##### TEXT SEGMENT #####

Saturday, September 11, 2010

Ten first days to make or break impressions

I've been in Paris for over ten days now after seeing it for the last time more than four years ago, and I have had many occasions to observe a city roamed by some quite funny specimens. I've been able to break ''idées reçues''.

For instance, not all Parisians are mean. Some of them are very helpful, which is great because thanks to my sense of orientation, I DO get lost very often. On the streets while jogging or going to class, in the metro, everywhere.

Talking of the metro (from a Washingtonian's point of view): it isn't as clean as the one in DC, but it is much faster and efficient. And there are weird people whose ''flirting'' actually makes you want to empty your pepper spray bottle on their (creepy) faces. But the custom here is to ignore them. And since I don't have pepper spray (don't even know if it's legal here), I definitely don't want to waste my favorite shine spray that I can only get from the States, I barely have a bottle here to last me until Christmas.

Since one thing leads to another, let's talk about me surviving my first Parisian strike last Tuesday: thankfully, I didn't have to walk four hours to get to school, nor to take a cab that would cost me as much as a charming pair of shoes (I'm thinking dark red velvet with rounded toes... stop dreaming Sophie!), because the metro was still ''partly'' operational, meaning a packed train every 6 minutes, or as frequently as the DC metro in its most glorious hours.
About striking: coming from the country of pure capitalism and (forgive the term) crappy healthcare, I don't see what the French have to complain about, given the fact that so many of them get a fair amount of  unemployment financial aid when they're actually abusing the system. Let's not forget the fact that the French public healthcare system has been judged the best in the world, and let's compare this to the millions of Americans who don't have health insurance and who live in the permanent fear that, for instance, their kid will break his leg and medical costs will be sky-high.

To remain in the same frame of thoughts, let's talk about something very interesting (and rather sad): paying at the register when grocery shopping: on my first day, I had to buy a whooole lot of groceries, and when I arrived at the register, I opened widely a grocery bag (see? I respect the environnement! good me!) and asked the lady if she would mind putting the items inside the bag after she scanned them.
To be precise, I put the bag exactly on the same platform where she would put the items after she scanned them. The only difference was a quarter-inch thick fabric over the metallic surface.

The lady refused and told me to remove the bag. I had to put the items in it myself.

Okay, seriously? There is nothing wrong in being helpful when it doesn't cost you anything (no, it doesn't cost you your dignity), and nothing humiliating in putting items directly in a bag instead of leaving this to your customers who 1) pay for your service, 2) have to do that quickly without breaking anything AND pay and sign receipts otherwise you'll yell at them to hurry because they're holding the line.

##### RECORDED INFORMATION #####

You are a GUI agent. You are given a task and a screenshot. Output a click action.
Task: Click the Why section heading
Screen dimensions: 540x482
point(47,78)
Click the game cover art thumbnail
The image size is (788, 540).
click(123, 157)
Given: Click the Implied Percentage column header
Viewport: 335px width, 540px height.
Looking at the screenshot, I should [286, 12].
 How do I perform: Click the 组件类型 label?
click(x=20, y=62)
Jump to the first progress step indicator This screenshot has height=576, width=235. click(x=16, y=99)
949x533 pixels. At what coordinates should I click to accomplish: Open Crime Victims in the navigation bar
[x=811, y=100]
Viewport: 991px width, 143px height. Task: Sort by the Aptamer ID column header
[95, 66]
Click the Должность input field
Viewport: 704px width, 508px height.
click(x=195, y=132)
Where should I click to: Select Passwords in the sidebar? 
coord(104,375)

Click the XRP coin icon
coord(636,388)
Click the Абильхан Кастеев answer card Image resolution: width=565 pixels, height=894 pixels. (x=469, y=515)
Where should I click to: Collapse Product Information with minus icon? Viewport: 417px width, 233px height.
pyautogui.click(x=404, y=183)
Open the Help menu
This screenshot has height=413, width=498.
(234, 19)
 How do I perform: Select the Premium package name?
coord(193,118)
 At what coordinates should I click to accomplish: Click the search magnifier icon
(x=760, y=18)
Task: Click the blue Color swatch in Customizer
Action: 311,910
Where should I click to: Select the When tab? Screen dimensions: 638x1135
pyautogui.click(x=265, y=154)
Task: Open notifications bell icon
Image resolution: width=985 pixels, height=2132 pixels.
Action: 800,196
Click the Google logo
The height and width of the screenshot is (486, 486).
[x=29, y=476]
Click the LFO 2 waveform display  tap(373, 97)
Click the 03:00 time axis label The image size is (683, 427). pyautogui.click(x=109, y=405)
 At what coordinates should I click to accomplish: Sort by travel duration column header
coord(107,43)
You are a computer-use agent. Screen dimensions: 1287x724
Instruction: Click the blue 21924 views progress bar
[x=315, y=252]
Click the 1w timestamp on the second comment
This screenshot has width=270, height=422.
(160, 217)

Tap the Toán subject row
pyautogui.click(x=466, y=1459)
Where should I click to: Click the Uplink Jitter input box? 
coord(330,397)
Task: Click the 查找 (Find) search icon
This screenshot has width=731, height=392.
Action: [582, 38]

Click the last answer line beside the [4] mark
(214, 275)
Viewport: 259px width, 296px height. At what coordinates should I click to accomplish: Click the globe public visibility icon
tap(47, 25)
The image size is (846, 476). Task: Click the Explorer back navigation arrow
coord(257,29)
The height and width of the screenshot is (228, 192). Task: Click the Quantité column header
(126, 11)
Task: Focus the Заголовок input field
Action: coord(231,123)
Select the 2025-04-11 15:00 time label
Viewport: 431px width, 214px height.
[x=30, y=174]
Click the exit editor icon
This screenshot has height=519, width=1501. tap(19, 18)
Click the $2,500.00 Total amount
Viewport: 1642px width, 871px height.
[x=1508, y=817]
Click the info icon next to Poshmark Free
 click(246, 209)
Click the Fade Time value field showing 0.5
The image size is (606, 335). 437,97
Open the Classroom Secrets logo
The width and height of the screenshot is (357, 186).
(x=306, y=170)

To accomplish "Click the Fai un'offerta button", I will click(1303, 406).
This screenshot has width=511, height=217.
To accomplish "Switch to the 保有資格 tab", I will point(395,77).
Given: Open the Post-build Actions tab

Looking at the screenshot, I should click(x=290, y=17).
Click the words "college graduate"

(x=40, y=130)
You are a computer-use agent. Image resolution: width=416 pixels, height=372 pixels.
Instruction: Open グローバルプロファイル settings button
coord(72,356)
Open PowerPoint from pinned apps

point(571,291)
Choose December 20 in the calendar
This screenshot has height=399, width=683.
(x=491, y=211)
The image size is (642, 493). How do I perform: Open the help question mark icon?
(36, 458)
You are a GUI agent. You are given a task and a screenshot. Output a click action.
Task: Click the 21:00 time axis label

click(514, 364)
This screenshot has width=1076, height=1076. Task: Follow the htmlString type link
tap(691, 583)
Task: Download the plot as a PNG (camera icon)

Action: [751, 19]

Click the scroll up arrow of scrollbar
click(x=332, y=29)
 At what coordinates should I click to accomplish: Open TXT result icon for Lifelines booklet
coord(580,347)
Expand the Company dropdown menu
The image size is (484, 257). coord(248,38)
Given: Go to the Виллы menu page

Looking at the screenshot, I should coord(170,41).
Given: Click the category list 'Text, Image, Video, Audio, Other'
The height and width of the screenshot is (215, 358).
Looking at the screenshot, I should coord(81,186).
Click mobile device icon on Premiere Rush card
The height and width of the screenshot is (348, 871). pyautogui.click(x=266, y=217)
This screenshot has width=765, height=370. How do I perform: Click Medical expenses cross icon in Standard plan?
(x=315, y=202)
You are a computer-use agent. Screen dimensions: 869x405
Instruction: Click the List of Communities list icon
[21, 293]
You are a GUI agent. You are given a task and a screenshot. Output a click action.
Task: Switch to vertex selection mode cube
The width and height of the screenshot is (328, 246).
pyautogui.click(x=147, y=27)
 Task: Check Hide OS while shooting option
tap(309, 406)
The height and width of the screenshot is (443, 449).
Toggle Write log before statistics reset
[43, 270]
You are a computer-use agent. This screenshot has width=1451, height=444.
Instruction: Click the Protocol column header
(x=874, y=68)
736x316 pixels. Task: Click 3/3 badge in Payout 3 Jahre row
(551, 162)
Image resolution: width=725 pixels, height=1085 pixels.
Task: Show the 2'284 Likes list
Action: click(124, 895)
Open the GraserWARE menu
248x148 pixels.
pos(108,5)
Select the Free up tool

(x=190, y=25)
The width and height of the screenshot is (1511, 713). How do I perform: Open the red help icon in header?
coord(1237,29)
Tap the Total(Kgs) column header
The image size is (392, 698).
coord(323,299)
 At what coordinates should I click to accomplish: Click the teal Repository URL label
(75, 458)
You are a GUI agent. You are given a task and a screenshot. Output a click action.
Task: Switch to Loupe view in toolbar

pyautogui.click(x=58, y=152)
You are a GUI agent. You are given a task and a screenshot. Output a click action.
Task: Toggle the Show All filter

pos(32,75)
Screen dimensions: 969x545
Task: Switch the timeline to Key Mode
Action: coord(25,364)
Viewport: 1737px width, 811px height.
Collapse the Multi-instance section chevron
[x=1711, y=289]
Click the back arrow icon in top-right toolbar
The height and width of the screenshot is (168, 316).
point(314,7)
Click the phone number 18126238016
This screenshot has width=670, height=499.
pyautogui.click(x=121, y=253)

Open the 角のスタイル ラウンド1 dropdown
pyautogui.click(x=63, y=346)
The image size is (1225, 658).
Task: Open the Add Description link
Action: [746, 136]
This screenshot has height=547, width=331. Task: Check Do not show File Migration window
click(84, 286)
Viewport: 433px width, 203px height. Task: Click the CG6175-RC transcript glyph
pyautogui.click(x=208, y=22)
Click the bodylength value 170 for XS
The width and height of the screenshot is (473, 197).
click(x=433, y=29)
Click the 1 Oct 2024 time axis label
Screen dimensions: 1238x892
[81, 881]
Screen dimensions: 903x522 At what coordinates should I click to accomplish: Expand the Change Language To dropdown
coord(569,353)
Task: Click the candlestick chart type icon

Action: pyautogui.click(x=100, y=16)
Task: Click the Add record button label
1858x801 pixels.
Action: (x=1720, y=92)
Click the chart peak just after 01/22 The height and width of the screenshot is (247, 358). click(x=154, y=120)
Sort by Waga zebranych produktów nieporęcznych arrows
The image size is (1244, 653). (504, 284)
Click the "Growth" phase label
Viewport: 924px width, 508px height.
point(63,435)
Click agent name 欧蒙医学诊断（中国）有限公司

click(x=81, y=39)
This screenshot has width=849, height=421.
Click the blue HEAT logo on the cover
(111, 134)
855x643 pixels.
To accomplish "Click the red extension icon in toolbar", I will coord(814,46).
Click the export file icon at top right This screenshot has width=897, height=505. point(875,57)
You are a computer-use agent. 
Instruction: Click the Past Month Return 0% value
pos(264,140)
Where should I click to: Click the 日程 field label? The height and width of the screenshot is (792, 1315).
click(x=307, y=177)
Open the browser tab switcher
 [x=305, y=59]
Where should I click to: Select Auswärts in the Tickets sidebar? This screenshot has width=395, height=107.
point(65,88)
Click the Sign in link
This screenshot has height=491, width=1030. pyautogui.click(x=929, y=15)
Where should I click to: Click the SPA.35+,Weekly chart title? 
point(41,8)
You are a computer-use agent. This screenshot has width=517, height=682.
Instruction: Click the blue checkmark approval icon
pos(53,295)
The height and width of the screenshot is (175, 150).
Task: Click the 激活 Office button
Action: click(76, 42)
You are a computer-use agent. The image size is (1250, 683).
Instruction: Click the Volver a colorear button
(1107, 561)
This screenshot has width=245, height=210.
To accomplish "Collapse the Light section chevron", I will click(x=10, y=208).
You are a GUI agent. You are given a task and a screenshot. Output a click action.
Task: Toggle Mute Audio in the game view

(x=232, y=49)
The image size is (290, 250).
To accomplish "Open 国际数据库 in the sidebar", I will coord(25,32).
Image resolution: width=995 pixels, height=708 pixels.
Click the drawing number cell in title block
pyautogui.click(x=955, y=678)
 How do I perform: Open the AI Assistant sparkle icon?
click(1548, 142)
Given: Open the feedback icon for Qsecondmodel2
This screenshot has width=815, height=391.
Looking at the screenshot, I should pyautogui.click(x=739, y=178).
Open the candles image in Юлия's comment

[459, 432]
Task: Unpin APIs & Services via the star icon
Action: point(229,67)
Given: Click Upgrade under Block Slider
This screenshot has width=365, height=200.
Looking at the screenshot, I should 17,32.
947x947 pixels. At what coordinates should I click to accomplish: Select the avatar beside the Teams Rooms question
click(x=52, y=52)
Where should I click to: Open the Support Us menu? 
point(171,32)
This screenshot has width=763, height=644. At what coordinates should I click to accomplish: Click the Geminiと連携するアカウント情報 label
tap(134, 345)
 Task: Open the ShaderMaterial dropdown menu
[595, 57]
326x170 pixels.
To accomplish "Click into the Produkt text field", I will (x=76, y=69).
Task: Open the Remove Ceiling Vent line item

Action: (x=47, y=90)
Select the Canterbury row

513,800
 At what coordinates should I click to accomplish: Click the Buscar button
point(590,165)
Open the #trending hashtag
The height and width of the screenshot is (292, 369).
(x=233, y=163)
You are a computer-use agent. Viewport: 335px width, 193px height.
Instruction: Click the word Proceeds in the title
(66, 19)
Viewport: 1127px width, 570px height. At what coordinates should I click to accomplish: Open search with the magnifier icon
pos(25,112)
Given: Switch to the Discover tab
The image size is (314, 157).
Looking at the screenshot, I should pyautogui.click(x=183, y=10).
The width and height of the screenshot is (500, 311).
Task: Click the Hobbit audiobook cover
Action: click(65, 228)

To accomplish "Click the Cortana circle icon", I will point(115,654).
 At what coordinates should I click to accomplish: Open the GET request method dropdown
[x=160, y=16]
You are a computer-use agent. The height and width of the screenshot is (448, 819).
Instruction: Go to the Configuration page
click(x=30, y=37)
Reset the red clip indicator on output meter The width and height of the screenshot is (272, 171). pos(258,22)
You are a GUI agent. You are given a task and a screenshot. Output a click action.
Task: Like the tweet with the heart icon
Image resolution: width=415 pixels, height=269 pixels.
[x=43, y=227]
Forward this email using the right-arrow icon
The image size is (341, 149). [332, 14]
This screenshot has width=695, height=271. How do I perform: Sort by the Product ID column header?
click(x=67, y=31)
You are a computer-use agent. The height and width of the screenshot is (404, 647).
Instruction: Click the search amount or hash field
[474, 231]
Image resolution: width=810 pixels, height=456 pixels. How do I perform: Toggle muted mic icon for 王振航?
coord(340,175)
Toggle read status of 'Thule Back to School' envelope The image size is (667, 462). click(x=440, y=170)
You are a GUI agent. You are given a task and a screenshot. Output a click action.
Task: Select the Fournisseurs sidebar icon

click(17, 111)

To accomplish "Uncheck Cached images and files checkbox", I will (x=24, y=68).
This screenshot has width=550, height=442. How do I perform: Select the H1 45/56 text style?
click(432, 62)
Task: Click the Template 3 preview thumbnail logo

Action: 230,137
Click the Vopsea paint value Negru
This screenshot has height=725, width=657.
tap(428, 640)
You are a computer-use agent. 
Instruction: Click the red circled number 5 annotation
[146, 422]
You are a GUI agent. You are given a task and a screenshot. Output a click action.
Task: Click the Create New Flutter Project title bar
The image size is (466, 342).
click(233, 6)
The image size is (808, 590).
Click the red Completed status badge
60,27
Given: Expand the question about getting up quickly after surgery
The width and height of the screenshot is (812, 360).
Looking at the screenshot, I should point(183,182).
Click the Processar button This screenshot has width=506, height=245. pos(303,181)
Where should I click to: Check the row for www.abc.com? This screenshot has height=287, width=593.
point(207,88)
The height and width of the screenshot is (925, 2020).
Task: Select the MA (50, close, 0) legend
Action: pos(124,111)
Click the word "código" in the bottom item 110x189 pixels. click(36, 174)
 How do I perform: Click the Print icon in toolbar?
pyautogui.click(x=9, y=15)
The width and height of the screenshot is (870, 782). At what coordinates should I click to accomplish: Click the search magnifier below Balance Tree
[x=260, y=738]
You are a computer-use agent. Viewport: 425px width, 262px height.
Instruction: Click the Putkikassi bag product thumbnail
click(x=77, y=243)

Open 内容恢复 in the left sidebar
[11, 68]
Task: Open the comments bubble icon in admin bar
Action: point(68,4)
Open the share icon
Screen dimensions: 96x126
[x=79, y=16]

#####

_COMPLETE THE FOLLOWING_.
• a. In the Paris blog post, how often did trains run during the strike?
• b. Can you rewrite the paragraph of the Paris blog post that begins "Talking of the metro" as a short list that keeps its main facts?
• c. Do these statements agree with the Paris blog post? Answer yes or no for each, and quote the words that decide it.
(i) The writer had last seen Paris more than four years earlier.
(ii) The writer took a cab to school on the day of the strike.
(iii) The cashier agreed to put the groceries into the writer's bag.

_TASK-BY-TASK ANSWERS_.
• a. A packed train came every 6 minutes.

• b.
- The Paris metro isn't as clean as the one in DC, but it is much faster and more efficient.
- Some weird people "flirt" in a creepy way, and the custom is to ignore them.
- I have no pepper spray and don't know if it's legal there.
- I won't waste my favorite shine spray on them, since I can only get it from the States and barely have a bottle to last until Christmas.

• c.
(i) Yes: "after seeing it for the last time more than four years ago"
(ii) No: "I didn't have to walk four hours to get to school, nor to take a cab"
(iii) No: "The lady refused and told me to remove the bag."